Brief snapshots of specific facets of nature— butterflies, daisies, rain, a robin in the backyard, and such—are a staple of nature-poem anthologies. Such snippets remain at an observational level and lack devotional potential. Substantial nature poems, however, add an element of interpretation to their observations of nature. Those that do so are known as descriptive- meditative poems. William Wordsworth’s classic poem about his solitary excursion into the woods on an early spring day highlights the dynamics of such meditative nature poems.

Classic nature poems typically begin by situating their speaker in a natural setting. The opening stanza of “Lines Written in Early Spring” places the speaker in a woods in springtime, where he first experiences the scene in terms of its sounds. But the experience is as much mental as it is sensory, as the first stanza already signals through its references to mood, thoughts, and mind.

Nature poets almost always convey a sense of the unity of nature, including the kinship of people with nature, and Wordsworth quickly sets about doing this. His opening stanza portrays the diverse sounds of nature as a musical harmony of blended notes. In a similar fashion, the second stanza links the speaker’s soul to the nature around him. Stanzas 3–5 elaborate on this motif of unity by using the imagery of periwinkle wreaths that trail, or interweave themselves, among primrose tufts and twigs that spread out…to catch the breezy air. Wordsworth also attributes human qualities to forces of nature in order to further connect them: flowers that breathe and birds that play and engage in deep thoughts. Then, having firmly established that these plants and birds enjoy themselves and experience pleasure, Wordsworth is ready to draw a religious conclusion from his immersion in springtime nature.
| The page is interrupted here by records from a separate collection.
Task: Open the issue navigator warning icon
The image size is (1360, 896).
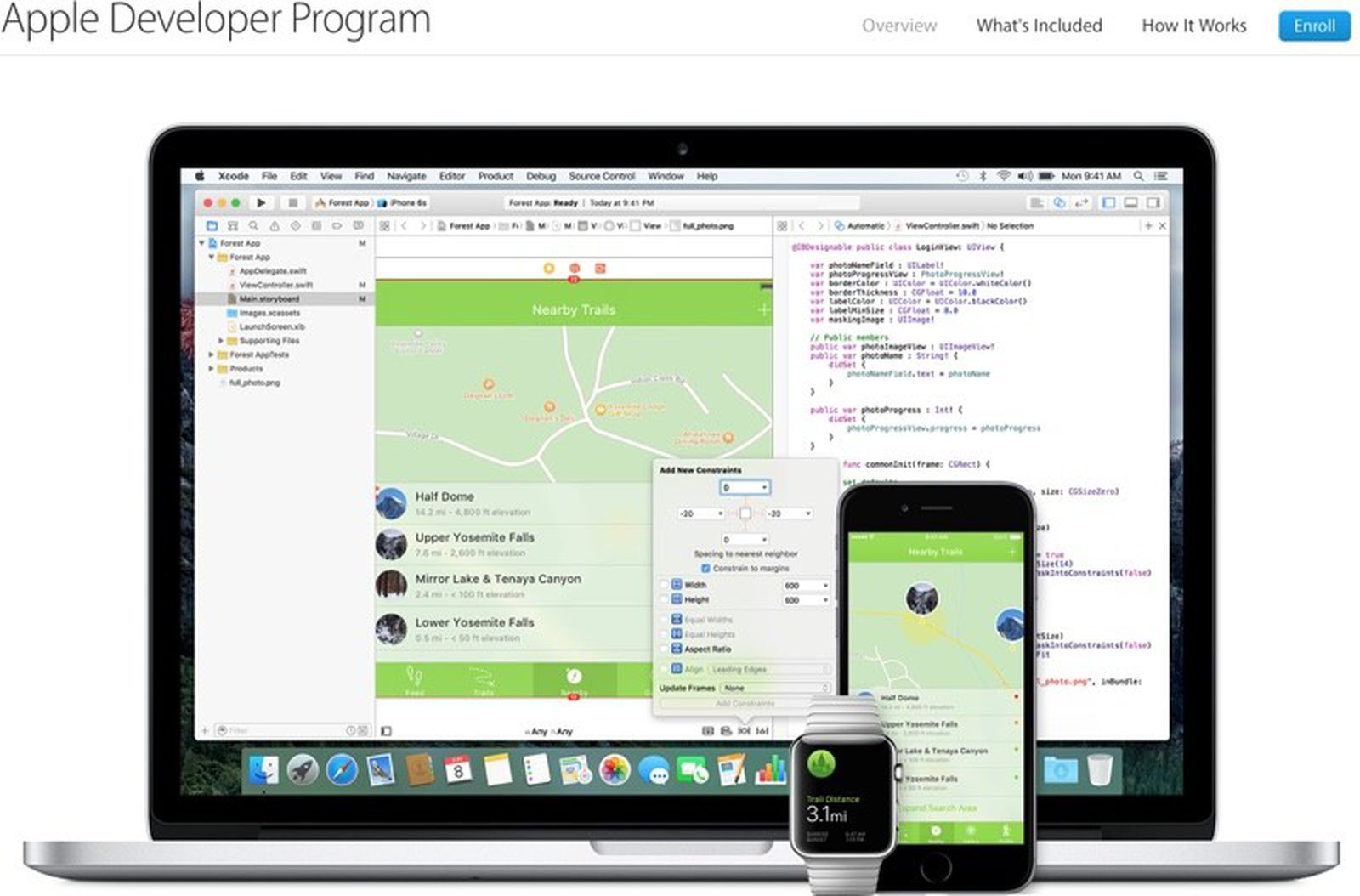Action: point(275,226)
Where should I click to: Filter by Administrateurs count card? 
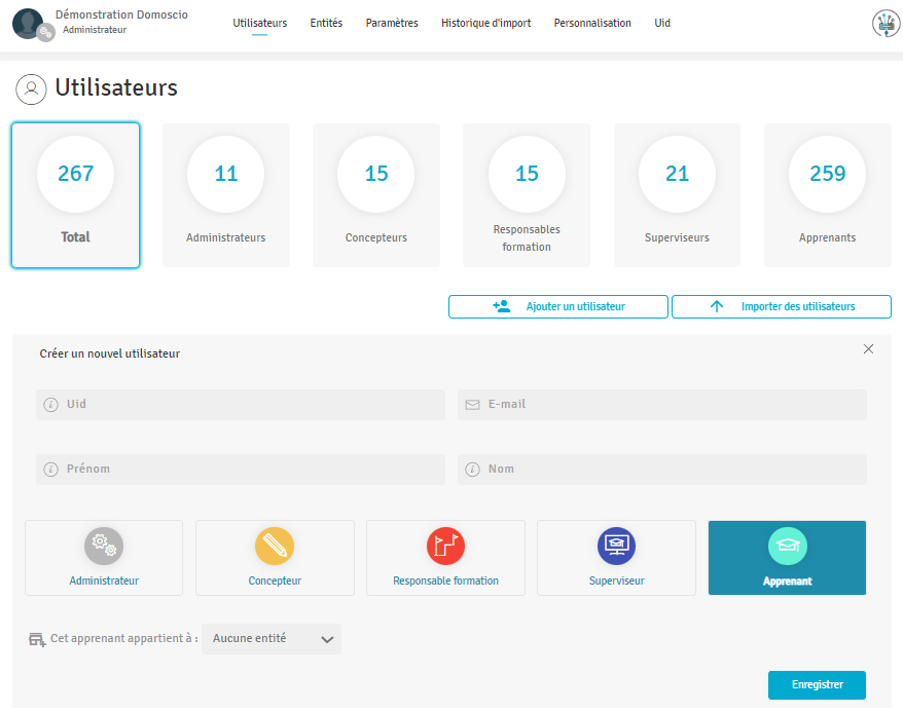pos(226,195)
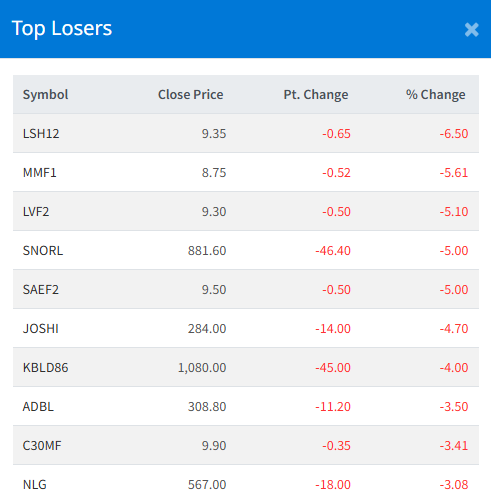Sort by the Pt. Change header
The image size is (491, 498).
point(316,95)
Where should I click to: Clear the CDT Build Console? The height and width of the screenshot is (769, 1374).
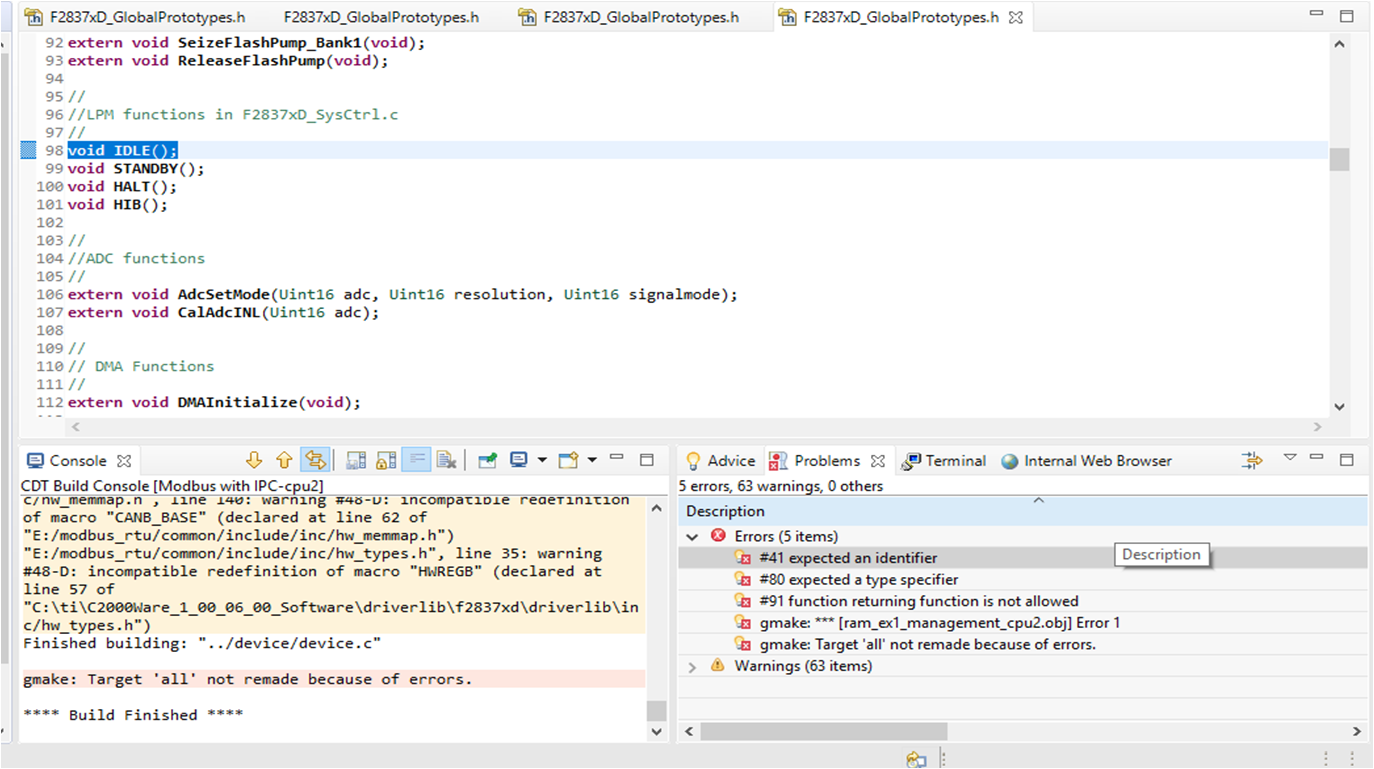pos(447,459)
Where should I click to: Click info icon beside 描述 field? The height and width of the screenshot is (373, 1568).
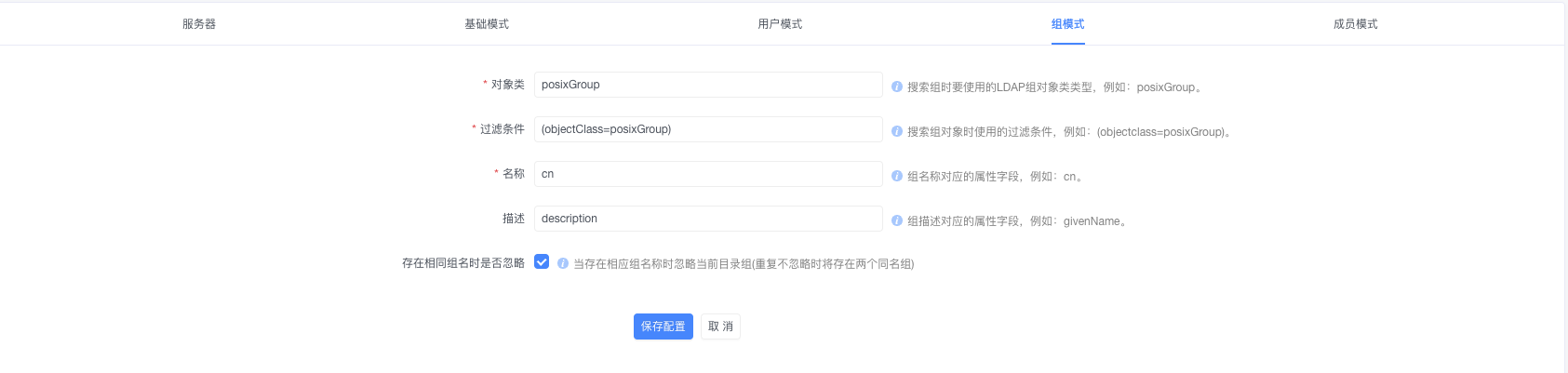point(897,220)
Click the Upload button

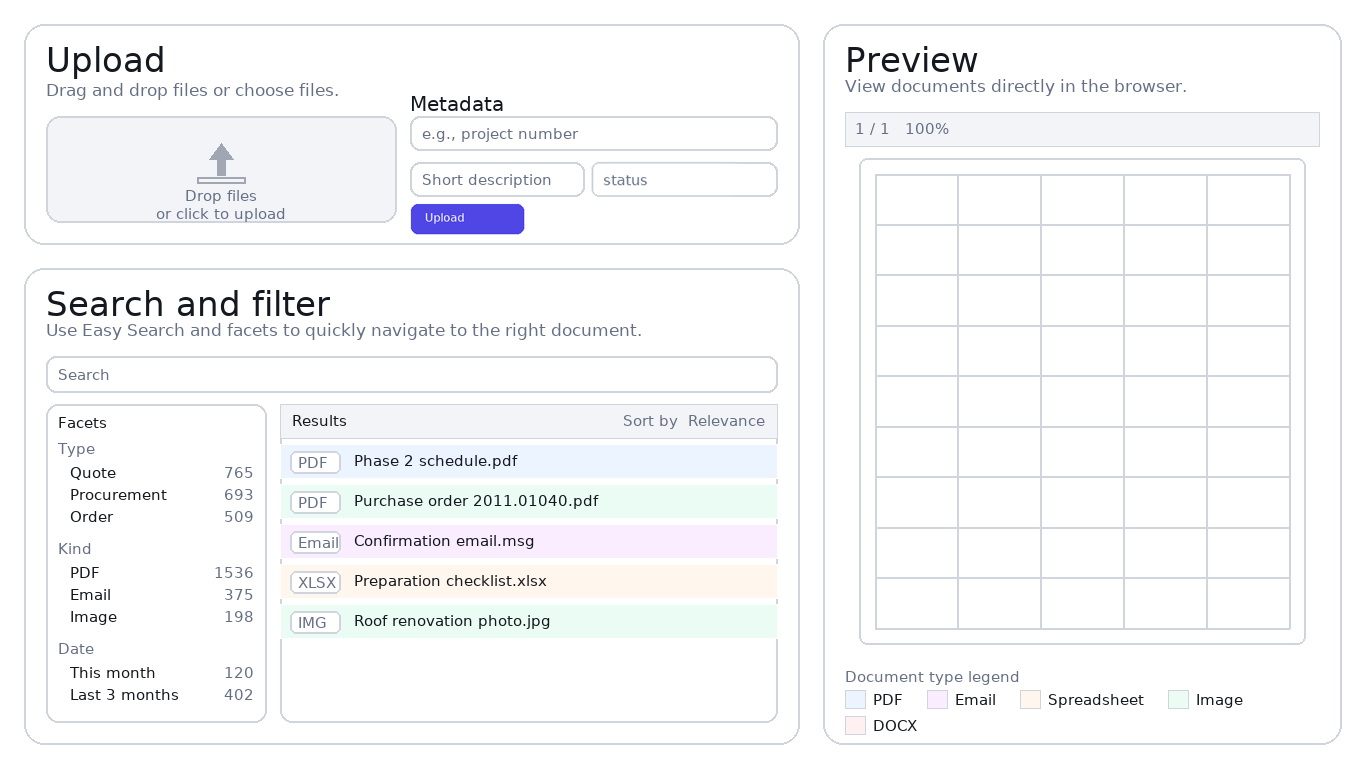(x=467, y=218)
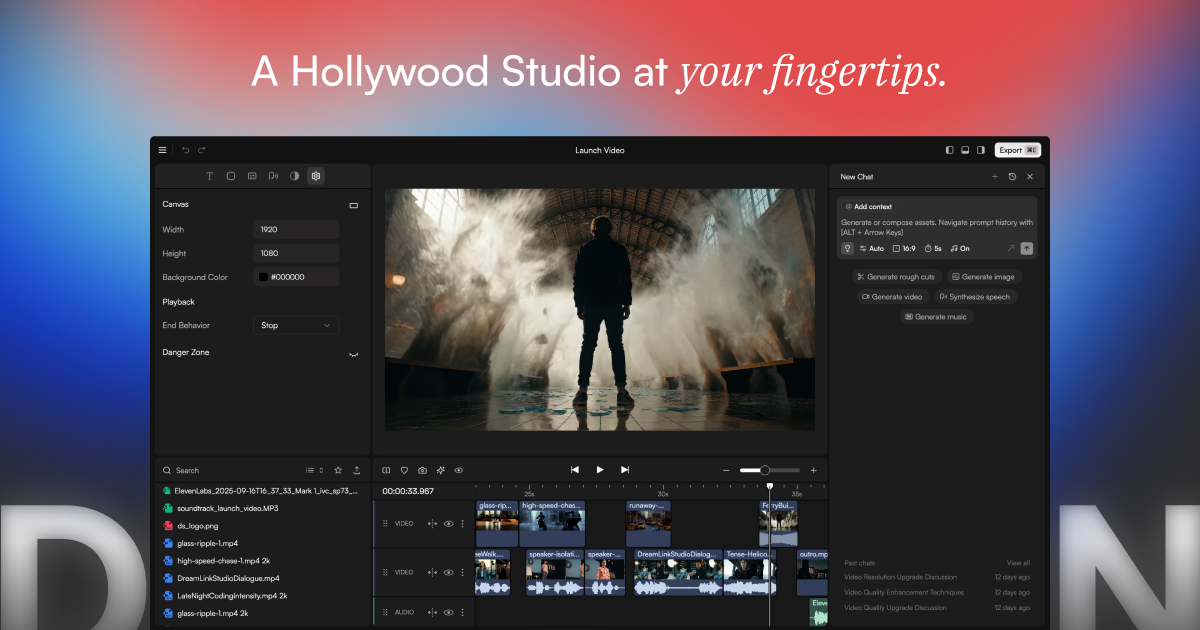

Although this religious message is concentrated within the last stanza, it is foreshadowed earlier in the poem. The speaker’s soul is activated in the second stanza, and he affirms his faith in the next one. Religious vocabulary ultimately explodes in the final stanza, as it references belief, heaven (which through the centuries has been a metonymy, or substitution, for the word God), and a holy plan. Furthermore, Wordsworth’s capitalization of Nature is meant to invoke God. The religious theme of the poem is twofold: good news about the perfection of Nature, and bad news about human sinfulness. The aphoristic phrase that Wordsworth twice uses to refer to the latter, what man has made of man, has become a permanent part of our storehouse of evocative sayings.

Wordsworth’s poem subtly outlines an action plan for us to undertake. That plan is for us (1) to renew our commitment to experiencing and emulating nature, and, having been appropriately chastised, (2) to repent of the damage that human sinfulness has brought into the world.

William Langson Lathrop, Spring Landscape, ca. 1915

The theological underpinning of Wordsworth’s poem is that God created the natural order good but that, after the fall, the human race has done terrible things to itself (which is what the phrase what man [all humanity] has made of man means). A cryptic verse in Ecclesiastes asserts this in kernel form: “God made people good, but they have found all kinds of ways to be bad” (7:29 NCV).